How Georgia Became a Global Crypto Energy Epicenter
In 2025, Georgia has firmly established itself as a critical point on the global cryptocurrency map. The country’s crypto

In 2025, Georgia has firmly established itself as a critical point on the global cryptocurrency map. The country’s crypto mining sector has reached unprecedented levels—surpassing even major industrial sectors such as steel production and Georgian Railways in terms of electricity consumption.
This trend is directly tied to the sharp surge in Bitcoin’s value, which recently exceeded $95,000—a figure that hovers near its historical all-time high. This price spike reignited global interest in crypto mining and positioned Georgia as one of the most active players in this space.
According to statistics from the Georgian National Energy and Water Supply Regulatory Commission (GNERC), crypto mining companies operating in Georgia consumed a total of 187 million kilowatt-hours of electricity in the first quarter of 2025. This figure is 7.5 times higher than the same period last year, signaling exponential growth in the sector.
The top consumer of electricity in the crypto sector is AI Tech Solution, operating out of the former Bitfury data center in Gldani, Tbilisi, with 61.9 million kWh consumed. Close behind is TFZ Service, which used 55.9 million kWh. Although TFZ Service is not directly involved in mining, it supplies electricity to other mining operators, effectively serving as an energy distributor within Georgia’s technoparks.
What makes these cases particularly interesting is that both companies are registered in Georgia’s designated Technology and Innovation Zones (TIZs). These zones offer tax incentives, including VAT exemptions on electricity supply. The comparatively low cost of mining operations in Georgia, due to these incentives, continues to attract both domestic and foreign mining firms.
In 2024, the country also saw a dramatic rise in server hardware imports, reaching USD 115 million—well above the average of USD 30 million from previous years. This signals that not only is the volume of mining expanding, but the sector’s infrastructure is growing stronger. More servers mean higher hash rates, greater output, and increased competitiveness in the global mining ecosystem.
Other notable players in the sector include Texprint Corporation (37.2 million kWh), iTild (24.6 million kWh), and Data Hub (7.2 million kWh), all of which also operate within TIZs. Their presence further underscores the strategic importance of these zones in cultivating Georgia’s next-generation technology industries.
However, the explosive growth of the crypto mining sector also raises critical concerns about energy sustainability. In a small country like Georgia—one not fully energy-independent—mining on this scale could pose risks to domestic electricity availability and environmental standards. As a result, reassessing the country’s energy policy and introducing clearer regulations for the mining industry may soon become imperative.

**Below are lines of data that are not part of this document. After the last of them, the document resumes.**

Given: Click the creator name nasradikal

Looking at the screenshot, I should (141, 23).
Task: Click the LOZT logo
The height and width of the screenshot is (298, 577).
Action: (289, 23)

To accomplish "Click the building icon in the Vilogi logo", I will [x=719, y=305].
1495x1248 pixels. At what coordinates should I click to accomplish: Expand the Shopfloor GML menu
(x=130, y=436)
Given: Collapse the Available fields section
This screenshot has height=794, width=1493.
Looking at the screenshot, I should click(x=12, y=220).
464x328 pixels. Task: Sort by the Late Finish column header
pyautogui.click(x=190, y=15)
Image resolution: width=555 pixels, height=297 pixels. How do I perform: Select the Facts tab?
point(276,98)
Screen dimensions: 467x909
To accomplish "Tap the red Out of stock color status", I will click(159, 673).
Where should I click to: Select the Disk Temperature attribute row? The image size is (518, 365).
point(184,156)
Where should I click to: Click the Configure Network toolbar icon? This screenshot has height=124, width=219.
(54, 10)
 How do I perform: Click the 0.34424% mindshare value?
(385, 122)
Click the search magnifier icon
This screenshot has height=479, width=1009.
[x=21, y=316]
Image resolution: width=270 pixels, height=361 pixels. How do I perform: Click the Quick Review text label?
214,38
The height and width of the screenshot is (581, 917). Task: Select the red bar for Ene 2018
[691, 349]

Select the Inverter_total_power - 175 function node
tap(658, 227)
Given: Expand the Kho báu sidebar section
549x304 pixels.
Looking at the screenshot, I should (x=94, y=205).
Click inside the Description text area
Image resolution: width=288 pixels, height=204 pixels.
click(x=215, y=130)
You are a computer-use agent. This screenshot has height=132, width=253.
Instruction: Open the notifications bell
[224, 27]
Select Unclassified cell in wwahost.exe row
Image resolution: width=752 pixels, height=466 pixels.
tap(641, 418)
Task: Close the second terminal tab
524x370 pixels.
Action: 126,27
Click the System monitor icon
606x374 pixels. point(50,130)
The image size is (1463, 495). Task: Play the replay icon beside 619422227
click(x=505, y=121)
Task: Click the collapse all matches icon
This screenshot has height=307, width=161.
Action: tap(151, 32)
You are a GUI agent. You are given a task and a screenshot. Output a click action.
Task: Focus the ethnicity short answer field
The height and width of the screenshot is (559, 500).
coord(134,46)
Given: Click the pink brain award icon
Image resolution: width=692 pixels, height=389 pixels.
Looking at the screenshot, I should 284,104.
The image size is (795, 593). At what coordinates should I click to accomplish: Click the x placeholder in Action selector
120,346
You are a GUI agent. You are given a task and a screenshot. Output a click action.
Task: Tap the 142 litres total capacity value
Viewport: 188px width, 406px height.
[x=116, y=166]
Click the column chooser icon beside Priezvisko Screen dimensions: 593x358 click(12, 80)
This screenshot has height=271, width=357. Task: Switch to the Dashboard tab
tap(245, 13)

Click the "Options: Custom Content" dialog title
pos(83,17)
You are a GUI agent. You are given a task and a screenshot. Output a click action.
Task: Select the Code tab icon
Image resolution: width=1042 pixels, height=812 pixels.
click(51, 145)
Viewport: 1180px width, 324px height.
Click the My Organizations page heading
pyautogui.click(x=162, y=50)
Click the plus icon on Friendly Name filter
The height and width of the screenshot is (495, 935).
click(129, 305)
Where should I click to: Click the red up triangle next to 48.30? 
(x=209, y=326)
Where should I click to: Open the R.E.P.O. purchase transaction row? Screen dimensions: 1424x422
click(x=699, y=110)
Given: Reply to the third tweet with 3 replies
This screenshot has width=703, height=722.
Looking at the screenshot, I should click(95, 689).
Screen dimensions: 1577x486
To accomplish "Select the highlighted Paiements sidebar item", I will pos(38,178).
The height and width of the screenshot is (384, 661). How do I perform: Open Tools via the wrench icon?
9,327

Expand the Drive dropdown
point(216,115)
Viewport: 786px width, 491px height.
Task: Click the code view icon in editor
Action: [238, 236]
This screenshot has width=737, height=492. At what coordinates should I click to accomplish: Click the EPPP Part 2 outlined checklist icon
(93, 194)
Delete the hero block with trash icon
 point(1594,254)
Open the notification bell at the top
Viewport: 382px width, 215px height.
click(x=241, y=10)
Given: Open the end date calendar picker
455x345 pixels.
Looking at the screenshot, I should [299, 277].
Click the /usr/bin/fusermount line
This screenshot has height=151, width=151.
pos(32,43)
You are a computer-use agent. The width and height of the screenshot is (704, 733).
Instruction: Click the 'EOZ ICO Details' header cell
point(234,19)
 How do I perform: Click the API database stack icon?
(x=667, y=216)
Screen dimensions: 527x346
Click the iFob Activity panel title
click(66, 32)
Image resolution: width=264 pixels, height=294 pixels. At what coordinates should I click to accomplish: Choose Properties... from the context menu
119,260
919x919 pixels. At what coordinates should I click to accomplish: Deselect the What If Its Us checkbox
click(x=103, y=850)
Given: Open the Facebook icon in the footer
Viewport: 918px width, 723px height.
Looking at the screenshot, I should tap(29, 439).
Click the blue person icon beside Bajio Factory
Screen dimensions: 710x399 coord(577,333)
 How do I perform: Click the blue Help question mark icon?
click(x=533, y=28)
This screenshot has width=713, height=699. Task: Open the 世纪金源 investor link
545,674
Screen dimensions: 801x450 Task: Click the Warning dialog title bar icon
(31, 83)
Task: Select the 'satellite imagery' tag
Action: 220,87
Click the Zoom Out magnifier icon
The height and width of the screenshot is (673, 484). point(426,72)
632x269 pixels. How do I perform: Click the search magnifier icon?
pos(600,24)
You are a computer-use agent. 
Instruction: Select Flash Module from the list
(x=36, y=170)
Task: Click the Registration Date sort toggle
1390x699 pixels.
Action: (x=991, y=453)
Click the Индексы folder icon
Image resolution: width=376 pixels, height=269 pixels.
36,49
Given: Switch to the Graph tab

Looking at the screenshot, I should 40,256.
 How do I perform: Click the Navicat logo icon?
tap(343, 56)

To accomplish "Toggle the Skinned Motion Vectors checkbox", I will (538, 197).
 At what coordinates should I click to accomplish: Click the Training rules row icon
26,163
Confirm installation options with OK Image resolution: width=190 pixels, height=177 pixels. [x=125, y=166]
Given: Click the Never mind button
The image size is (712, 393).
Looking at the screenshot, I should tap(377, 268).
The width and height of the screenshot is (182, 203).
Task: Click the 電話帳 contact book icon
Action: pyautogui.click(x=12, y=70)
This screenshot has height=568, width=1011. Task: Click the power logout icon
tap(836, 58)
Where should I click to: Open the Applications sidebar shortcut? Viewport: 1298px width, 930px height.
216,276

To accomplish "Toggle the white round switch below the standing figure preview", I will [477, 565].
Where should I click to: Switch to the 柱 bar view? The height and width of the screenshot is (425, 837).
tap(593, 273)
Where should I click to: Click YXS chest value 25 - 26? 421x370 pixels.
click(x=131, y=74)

At present, Georgia—with its low electricity tariffs, tax advantages, and favorable geographic location—remains an attractive platform for the global crypto industry. Yet, in the long term, the country will need to strike a balance between economic gain and energy stability. As more countries around the world begin to regulate crypto assets, Georgia has become a kind of laboratory—a space where free-market opportunities coexist with minimal oversight, a mix that could evolve into systemic risks under conditions of rapid expansion.
The mining boom, as a new chapter in Georgia’s digital economy, not only contributes to state revenues but also introduces new strategic priorities: how to support the tech sector’s continued growth without compromising energy security or environmental sustainability.